Opinion / Christopher Cermak
Travel bug
When we interviewed Tony Blair for Monocle’s April issue, he made two predictions: that the introduction of vaccine passports was inevitable and that the EU’s slow start on coronavirus vaccinations would be forgotten by the summer. Fast-forward to July and the situation has indeed reversed – at least in part. Yes, the UK and US have vaccinated more of their populations and are closer to fully opening domestically than many EU nations – but they’ve been frustratingly slow off the mark compared to the EU when it comes to relaunching travel.
Just look at the difference in transatlantic jaunts; Americans are now free to travel to much of Europe but not vice versa (a lack of reciprocation that feels more Trumpian than Biden-like), while UK-US travel is mostly barred in either direction. The aviation route from London to New York, one of the world’s busiest, remains mothballed – even if you’re fully vaccinated. Promises that vaccine passports will be introduced and the transatlantic corridor reopened in “late summer” remain frustratingly vague, even though nearly all of the EU introduced vaccine passports this month.

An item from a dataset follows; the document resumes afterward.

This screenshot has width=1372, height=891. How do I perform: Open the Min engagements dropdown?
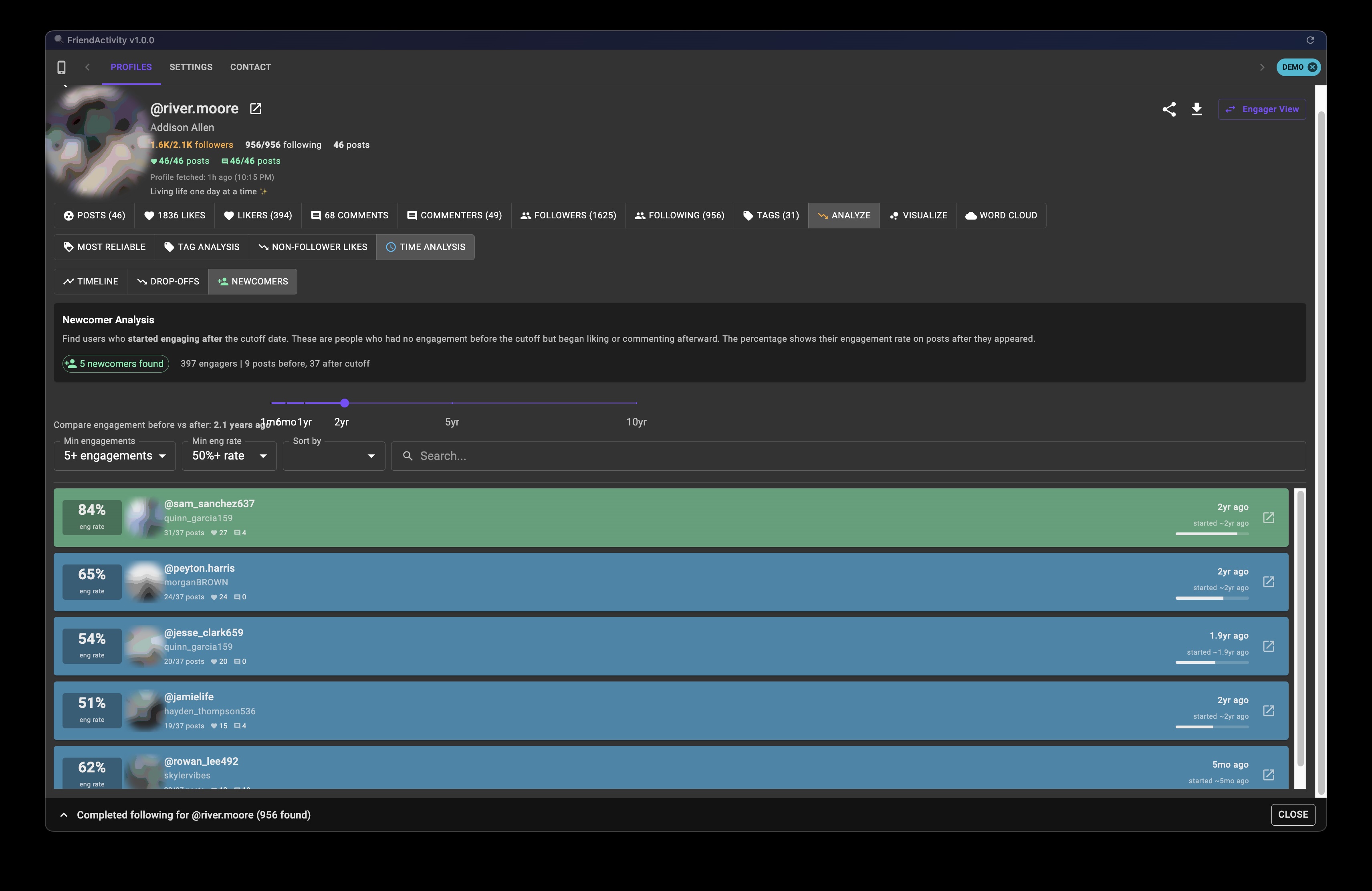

I write this not as a personal complaint – as an American citizen I can travel to the US freely and without quarantine (Americans abroad can’t possibly have coronavirus, can they?) – but because so much of this still flies in the face of common sense. Domestically, countries are returning to relative normality: sports stadiums are being filled on either side of the Atlantic (last week I attended Wimbledon at near-full capacity, only needing a negative test), despite the fact that the much-ballyhooed Delta variant continues to spread in both nations. It’s a sign that we’re accepting a certain amount of risk that we probably wouldn’t have welcomed eight months ago. And yet we’re still overly cautious on travel? Even for the doubly vaccinated? Something just doesn’t add up.